The AR0130 sensor is used on some guide cameras (e.g. https://www.altairastro.com/Altair-GPCAM-Colour-BASIC-Guide-Imaging-Camera.html ) and is also available as a module, so I've ordered a module from Amazon ( https://www.amazon.co.uk/ELP-illumination-Industrial-Equipment-megapixel/dp/B01HYVF4DK/ref=sr_1_12?ie=UTF8&qid=1493115983&sr=8-12&keywords=ar0130 ) to see how well it works. 

Hi Bobro,

Very cool.  That might be the right answer.

I'm about to go down another route. Did you see my post on your other thread regarding stacking in Orion in "Add" mode?  It brought out dozens of stars not visible in the original. Based on this idea and the ideas that:

1) an object doesn't move very much in one second; and

2) my poor cousin of a webcam still takes 30 frames per second.

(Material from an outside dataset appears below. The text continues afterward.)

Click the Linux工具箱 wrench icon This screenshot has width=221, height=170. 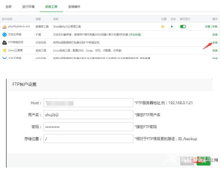[4, 51]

I could theoretically stack up to 30 frames per second giving essentially one stacked frame every few seconds.  Good enough for guiding. If I also automatically subtract the noise the same way, it could potentially create a slow stream of more sensitive images.  Even if for CPU reasons I can only stack, say five frames every ten seconds, it could make a difference.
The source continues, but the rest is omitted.